The week ground on with nothing getting much better; although not impossible, it was a slog. Like everybody else I was getting through. But the surgery and its aftermath had brought me closer to pain and death. I felt that when the crucial moment had come my faith could not get me through. I felt deserted by it, and that I had deserted it in turn. A priest came by, sent by my local church, ironically at a time when I was suffering pretty intense discomfort. We talked about pain, faith and doubt and I could see my faith settling into a new place, more sceptical and doubting, more aligned to my personality.
After ten days I moved into a room on my own, and then I collapsed with tiredness. Alistair Gascoigne, the man in charge of both the intensive care and the infectious diseases units, happened to spot me in the corridor and thought at once I was not well.
Alistair is another of those NHS giants. Brutally funny, he was brilliant at getting seriously ill patients to lift their moods. He was more subversive than Mike, more acerbic but also more private. Like Mike he started at some ungodly hour, working till late and most weekends. He entered rooms quietly, almost unnoticed, and had a sixth sense for the condition of his patients.
He immediately suspected I had an infection and, on a Saturday, personally pushed me in a wheelchair to the radiology department for an X-ray, hovering there all day. By mid-afternoon he had seen enough and said we would have to put in a drain.
This meant using radiology to plot a course from my back to my lungs, and then shoving in a tube that could drain off infected fluid.
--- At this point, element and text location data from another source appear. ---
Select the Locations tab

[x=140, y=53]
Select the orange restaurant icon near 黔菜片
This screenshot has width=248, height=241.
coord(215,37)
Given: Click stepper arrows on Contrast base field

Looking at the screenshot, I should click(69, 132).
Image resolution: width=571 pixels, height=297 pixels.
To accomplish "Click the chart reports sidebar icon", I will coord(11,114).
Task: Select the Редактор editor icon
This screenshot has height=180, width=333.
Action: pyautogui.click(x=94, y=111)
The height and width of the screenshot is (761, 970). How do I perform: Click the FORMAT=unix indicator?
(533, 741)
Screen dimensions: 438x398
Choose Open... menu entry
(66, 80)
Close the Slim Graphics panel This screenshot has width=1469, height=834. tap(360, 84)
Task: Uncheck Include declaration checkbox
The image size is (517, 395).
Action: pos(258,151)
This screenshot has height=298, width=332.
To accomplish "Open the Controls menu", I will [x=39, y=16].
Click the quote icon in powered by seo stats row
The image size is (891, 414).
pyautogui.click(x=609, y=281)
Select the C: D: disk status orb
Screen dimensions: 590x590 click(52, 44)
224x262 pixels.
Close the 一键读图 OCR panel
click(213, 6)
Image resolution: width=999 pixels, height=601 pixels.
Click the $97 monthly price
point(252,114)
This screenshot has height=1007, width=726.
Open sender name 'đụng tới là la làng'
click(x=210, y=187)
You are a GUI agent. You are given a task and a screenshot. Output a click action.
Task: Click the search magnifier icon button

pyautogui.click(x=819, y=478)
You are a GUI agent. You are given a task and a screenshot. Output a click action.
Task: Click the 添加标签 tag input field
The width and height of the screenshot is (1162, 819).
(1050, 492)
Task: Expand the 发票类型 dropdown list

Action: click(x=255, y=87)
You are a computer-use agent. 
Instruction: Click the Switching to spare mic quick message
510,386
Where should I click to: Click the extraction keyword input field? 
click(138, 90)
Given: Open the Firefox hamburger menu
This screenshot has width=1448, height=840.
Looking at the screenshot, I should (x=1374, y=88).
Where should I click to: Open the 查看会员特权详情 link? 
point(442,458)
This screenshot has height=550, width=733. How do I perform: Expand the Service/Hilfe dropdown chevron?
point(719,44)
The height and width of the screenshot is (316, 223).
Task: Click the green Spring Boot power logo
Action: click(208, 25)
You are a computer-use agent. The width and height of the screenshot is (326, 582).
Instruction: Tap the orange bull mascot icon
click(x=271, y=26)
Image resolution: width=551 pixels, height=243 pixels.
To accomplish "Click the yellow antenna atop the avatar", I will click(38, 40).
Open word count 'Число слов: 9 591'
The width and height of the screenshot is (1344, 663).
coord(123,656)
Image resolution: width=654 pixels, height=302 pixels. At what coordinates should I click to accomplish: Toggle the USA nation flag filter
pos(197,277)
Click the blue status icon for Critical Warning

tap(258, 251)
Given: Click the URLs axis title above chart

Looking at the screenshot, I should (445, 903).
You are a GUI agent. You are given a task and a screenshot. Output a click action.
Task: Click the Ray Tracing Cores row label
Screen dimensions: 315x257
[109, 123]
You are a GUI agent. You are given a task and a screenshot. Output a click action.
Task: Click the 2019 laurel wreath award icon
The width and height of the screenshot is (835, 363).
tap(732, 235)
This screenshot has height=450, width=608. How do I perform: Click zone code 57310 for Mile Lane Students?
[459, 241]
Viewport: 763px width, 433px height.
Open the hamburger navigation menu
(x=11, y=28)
It sounded unpleasant but was actually not too bad, and luckily Grace was there to hold my hand. Eventually the tube was in and liquid flooded out, about two litres of it. This in just a day or so. Infections flare up in hours. Within days I would have been in trouble. In the event, the infection was killed off by a massive dose of antibiotics that was to last for four weeks.
Alistair’s intervention strikes me as amazing; he showed almost mystical powers in diagnosing me. He would visit every day for the rest of my stay to check I was all right, and we talked about our daughters, living in Newcastle, and the long walks he took on the Northumbrian beaches with his dog. He was reflective and modest, his low-key demeanour a stark contrast to his enormous importance to the hospital.